The Satires, Epistles, and Art of Poetry eBook

This eBook from the Gutenberg Project consists of approximately 176 pages of information about The Satires, Epistles, and Art of Poetry.

The Satires, Epistles, and Art of Poetry eBook

This eBook from the Gutenberg Project consists of approximately 176 pages of information about The Satires, Epistles, and Art of Poetry.

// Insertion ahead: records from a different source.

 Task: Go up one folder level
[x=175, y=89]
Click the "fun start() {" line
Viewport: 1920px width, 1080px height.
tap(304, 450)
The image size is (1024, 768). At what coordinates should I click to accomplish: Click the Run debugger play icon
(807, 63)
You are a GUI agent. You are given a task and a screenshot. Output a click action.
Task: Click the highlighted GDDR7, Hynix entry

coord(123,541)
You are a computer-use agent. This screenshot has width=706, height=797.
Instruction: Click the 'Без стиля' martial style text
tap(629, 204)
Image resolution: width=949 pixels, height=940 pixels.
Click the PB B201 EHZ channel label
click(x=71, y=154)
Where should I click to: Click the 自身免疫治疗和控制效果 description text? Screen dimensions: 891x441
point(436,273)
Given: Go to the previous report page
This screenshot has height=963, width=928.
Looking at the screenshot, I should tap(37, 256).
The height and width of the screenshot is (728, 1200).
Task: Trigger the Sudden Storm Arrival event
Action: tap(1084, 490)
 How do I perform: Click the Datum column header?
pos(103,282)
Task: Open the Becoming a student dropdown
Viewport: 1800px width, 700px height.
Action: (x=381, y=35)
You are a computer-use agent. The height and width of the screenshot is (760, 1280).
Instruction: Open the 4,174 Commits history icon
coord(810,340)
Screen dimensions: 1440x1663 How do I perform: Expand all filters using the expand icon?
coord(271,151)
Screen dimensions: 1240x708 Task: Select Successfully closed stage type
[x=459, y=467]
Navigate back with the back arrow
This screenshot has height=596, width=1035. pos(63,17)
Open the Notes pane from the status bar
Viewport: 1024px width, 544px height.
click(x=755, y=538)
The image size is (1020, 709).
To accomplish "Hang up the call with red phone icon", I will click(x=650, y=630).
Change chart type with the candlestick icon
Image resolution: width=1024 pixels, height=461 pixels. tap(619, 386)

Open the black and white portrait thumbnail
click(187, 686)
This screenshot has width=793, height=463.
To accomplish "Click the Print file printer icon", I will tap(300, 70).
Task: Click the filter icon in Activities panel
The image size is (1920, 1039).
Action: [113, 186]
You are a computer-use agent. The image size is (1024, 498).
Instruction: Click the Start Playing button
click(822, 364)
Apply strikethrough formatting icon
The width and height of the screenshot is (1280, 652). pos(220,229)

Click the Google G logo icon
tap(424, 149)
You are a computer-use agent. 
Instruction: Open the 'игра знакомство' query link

Long as the night to him whose love is gone,
Long as the day to slaves that must work on,
Slow as the year to the impatient ward
Who finds a mother’s tutelage too hard,
So long, so slow the moments that prevent
The execution of my high intent,
Of studying truths that rich and poor concern,
Which young and old are lost unless they learn. 
Well, if I cannot be a student, yet
There’s good in spelling at the alphabet. 
Your eyes will never see like Lynceus’; still
You rub them with an ointment when they’re ill: 
You cannot hope for Glyco’s stalwart frame,
Yet you’d avoid the gout that makes you lame. 
Some point of moral progress each may gain,
Though to aspire beyond it should prove vain.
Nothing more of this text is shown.